Saturday, November 1, 2008

Salon.

J and I are having our first salon tonight. This is something we've wanted to do for years. When we first talked about it, it was going to be called Eating and Writing or something like that, a gathering with a literary focus. And food, of course, because food goes with everything. We've made it a little more broad, with songwriters and filmmakers invited too, and we don't have a clever name for it yet. We're just calling it the salon.

I'm going to play a recording of one of the songs from Lizzie Borden from the concert reading we did last spring, the finale of the show. It's called "Where Are You, Lizzie?" It's an old song -- I wrote it in 1989 for the first incarnation of this musical -- and there are several new songs in this new version but I don't like the recordings of them as much as this one. I'm also going to sing a song I wrote in 2005 called "Fine." It's not new either, but it's my most recent song other than the new Lizzie Borden songs and I want to sing something live tonight.

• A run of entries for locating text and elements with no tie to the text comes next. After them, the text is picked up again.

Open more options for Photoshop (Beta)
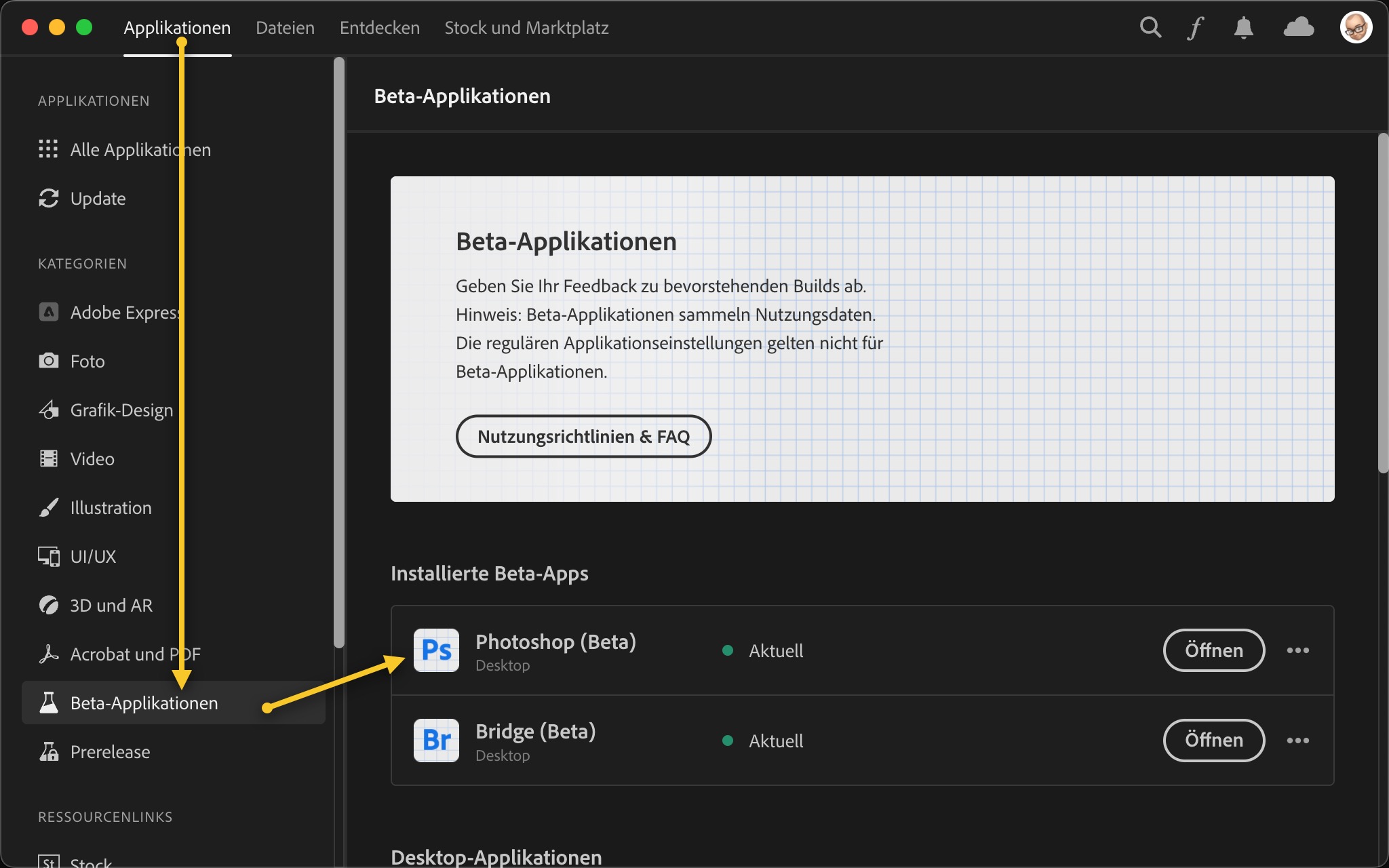 coord(1297,650)
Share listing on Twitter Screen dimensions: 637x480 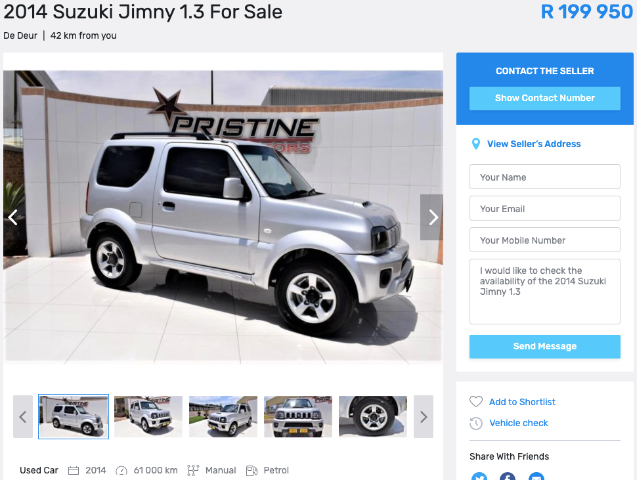pyautogui.click(x=479, y=477)
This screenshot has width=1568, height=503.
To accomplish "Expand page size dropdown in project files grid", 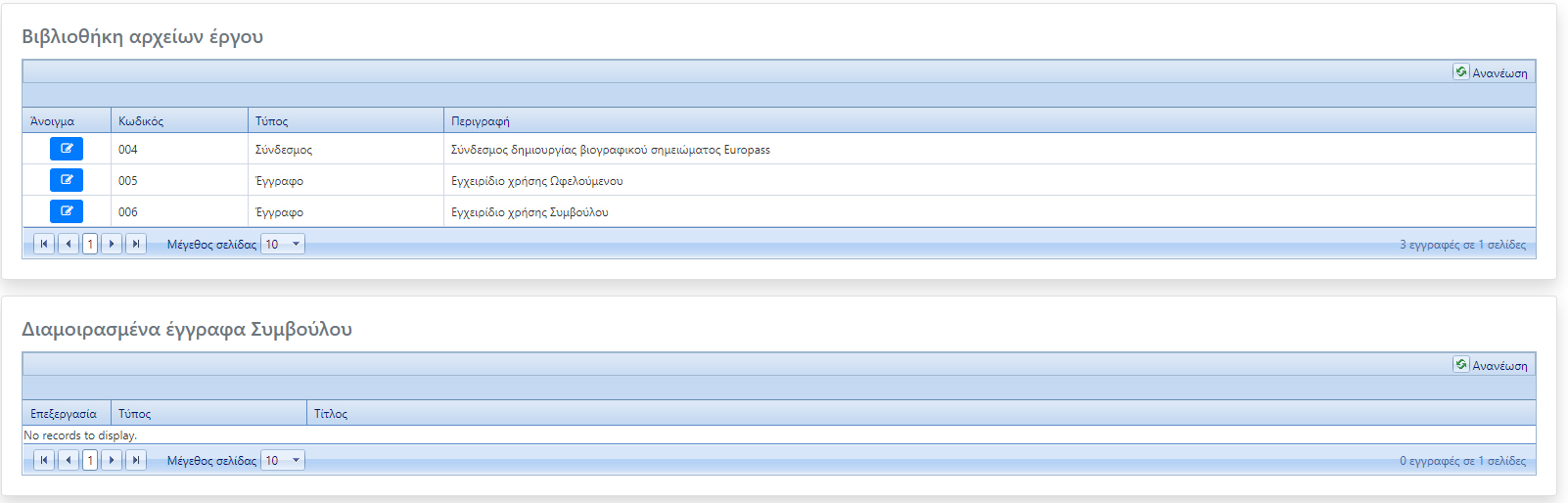I will pos(296,244).
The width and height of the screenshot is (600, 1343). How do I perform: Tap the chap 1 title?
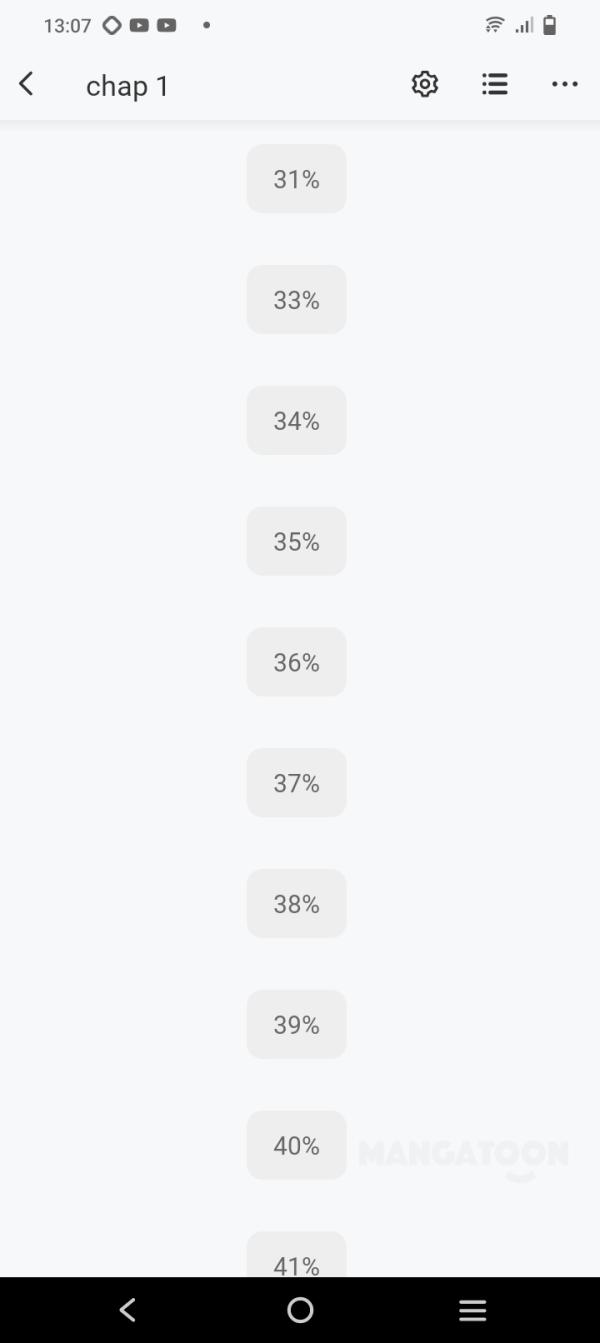[127, 86]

I made a slightly spicy and very orange squash soup with coconut milk, using acorn and butternut squash from our farm. We also got lots of kale from the farm last week, so I made potato, kale, and roasted red pepper soup based on a recipe from the chef at the restaurant where I cooked in Utah. And I made baba ganoush for an appetizer. The only bad thing I have to say about our CSA farm is that they plant way too much eggplant. We get barrels full of them in every delivery for months. I have a freezer full of roasted eggplant. But we love baba ganoush, so I guess it could be worse.

Wednesday, October 29, 2008

Maybe there really is hope.



Born on the cusp, I don't identify with the Baby Boomers or Generation X. I often see the baby boom generation defined as those born between 1945 and 1965, and I was born in 1961, but I was too young for Vietnam, too young for the 60s. My babysitters were hippies, not me. I think of Generation X as the Janeane Garafolo generation, I guess because she was in Reality Bites which was such a zeitgeist movie, and I always thought, still think, a lot of those actors and other artists are very cool -- Garafolo and Ethan Hawke, Richard Linklater, and even the so-called brat pack Breakfast Club crowd. But in the end, they're my little sister's generation, not mine.

I even see a distinction between me and my friends who were born only 2 or 3 years later, because they grew up with Sesame Street and Schoolhouse Rock, which I just missed. I had Captain Kangaroo. Another major dividing line is HIV. I was 22 when the virus was discovered, so I sowed my wild oats (and those were some wild oats) at the extreme tail end of the age of sexual freedom. People just a couple years younger than me began their sexual lives in a very different world, and people a few years older than likely were done with their experimental years. For those of us born in the very early 60s, the iron fist of safe sex came down smack in the middle of our party.

So I'm declaring myself an honorary Millenial. (Can one declare oneself an honorary member of something? I guess not. I'll ask my classmates today.)